# Supplied passage
▬▬▬▬▬▬

Beatrice Groves and Kurt Schreyer – The Mystery of the Ink Black Heart

When The Ink Black Heart was first identified as a possible title for the next Strike novel, it had one big disadvantage compared to ‘The Last Cries of Men’. Try as I might I could find no literary allusion worth it’s name. Beatrice Groves, Research Lecturer and tutor at Trinity College, Oxford, and author of  Literary Allusion in Harry Potter and Texts & Traditions: Religion in Shakespeare, and Kurt Schreyer, Associate Professor of English Literature at the University of Missouri, and author of Shakespeare’s Medieval Craft: Remnants of the Mysteries on the London Stage have written a Hogwarts Professor Guest Post that not only offers a solution to this mystery, but potentially offers peak at a the story scaffold via Shakespearian epigraphs. After the break, read their elegant solution to the mystery of The Ink Black Heart.

▬▬▬▬▬▬

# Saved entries

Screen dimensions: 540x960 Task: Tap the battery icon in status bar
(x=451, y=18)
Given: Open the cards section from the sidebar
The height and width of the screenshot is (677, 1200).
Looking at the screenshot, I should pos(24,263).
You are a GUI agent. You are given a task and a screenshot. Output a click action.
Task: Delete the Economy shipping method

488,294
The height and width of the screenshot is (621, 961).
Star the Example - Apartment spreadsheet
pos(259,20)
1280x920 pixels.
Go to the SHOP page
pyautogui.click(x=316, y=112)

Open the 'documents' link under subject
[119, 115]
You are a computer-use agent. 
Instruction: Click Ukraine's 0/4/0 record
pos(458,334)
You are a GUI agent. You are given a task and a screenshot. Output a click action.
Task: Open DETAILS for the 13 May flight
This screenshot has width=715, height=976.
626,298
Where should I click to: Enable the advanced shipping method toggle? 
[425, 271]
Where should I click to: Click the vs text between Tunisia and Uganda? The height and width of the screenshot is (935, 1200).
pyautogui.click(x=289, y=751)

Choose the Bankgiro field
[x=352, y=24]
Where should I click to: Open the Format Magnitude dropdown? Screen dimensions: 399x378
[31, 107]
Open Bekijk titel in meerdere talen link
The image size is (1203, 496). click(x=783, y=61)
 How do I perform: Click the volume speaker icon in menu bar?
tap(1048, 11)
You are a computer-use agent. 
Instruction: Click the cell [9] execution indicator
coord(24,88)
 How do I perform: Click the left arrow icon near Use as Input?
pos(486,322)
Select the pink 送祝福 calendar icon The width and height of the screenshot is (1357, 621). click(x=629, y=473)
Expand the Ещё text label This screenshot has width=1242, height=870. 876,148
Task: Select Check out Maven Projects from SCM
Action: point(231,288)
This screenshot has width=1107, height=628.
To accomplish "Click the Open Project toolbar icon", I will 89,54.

▬▬▬▬▬▬

# Exercise instructions
Rewrite the passage about the title The Ink Black Heart, starting with "When The Ink" and going on through "Ink Black Heart.", with "University of Missouri" replaced by "University of Kansas".

# Written answer
When The Ink Black Heart was first identified as a possible title for the next Strike novel, it had one big disadvantage compared to ‘The Last Cries of Men’. Try as I might I could find no literary allusion worth it’s name. Beatrice Groves, Research Lecturer and tutor at Trinity College, Oxford, and author of  Literary Allusion in Harry Potter and Texts & Traditions: Religion in Shakespeare, and Kurt Schreyer, Associate Professor of English Literature at the University of Kansas, and author of Shakespeare’s Medieval Craft: Remnants of the Mysteries on the London Stage have written a Hogwarts Professor Guest Post that not only offers a solution to this mystery, but potentially offers peak at a the story scaffold via Shakespearian epigraphs. After the break, read their elegant solution to the mystery of The Ink Black Heart.